Nonostante i lutti provocati e la sconfitta subìta, l’esperienza degli anni Settanta, per la generazione di ventenni che ruota intorno ai centri sociali della sinistra antagonista, è tutt’altro che un modello da respingere. È una storia a cui guardare, e intorno alla quale si è riacceso un interesse. Sempre più frequenti sono gli incontri a cui vengono invitati non solo “maestri” e “ideologi” di quel periodo, ma anche “capi militari”. Le loro “lezioni”, le loro testimonianze, i loro racconti – ascoltati dal vivo o attraverso interventi videoregistrati e immessi nei circuiti underground – sono il verbo che forma le nuove leve della “ribellione sociale”. La linfa culturale e ideologica che continua ad alimentare il sacro fuoco della rivoluzione.
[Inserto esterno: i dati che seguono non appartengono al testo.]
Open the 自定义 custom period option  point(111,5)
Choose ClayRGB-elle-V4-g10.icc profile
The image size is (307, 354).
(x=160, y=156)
Eppure, nonostante tutto, sono ancora in molti, in troppi, a non accorgersi del pericolo. E chi lo evoca, in presenza anche di segnali inequivocabili, viene accusato di volerlo enfatizzare, gonfiarlo a dismisura perché mosso da antichi riflessi condizionati o da chissà quale calcolo politico. Ma basta frequentare il web per rendersi conto del fascino che esercitano ancora oggi antiche parole d’ordine: si moltiplicano i forum in cui si semina odio, si inneggia alla violenza e si invoca l’annientamento del nemico; e sempre più numerose sono anche le pagine in cui si inneggia ormai apertamente alle Brigate Rosse.
Certo, non è detto che succeda di nuovo, che la tragedia degli “anni di piombo” sia inevitabilmente destinata a ripetersi. Ma negare che il terreno culturale, politico e ideologico sia ancora fertile, sarebbe da irresponsabili. E confidare esclusivamente nella capacità di prevenzione da parte dello Stato, non sarebbe un buon antidoto. Soprattutto se l’efficienza degli apparati non sarà sorretta da una generale presa di coscienza del pericolo e della necessità di combatterlo alla radice.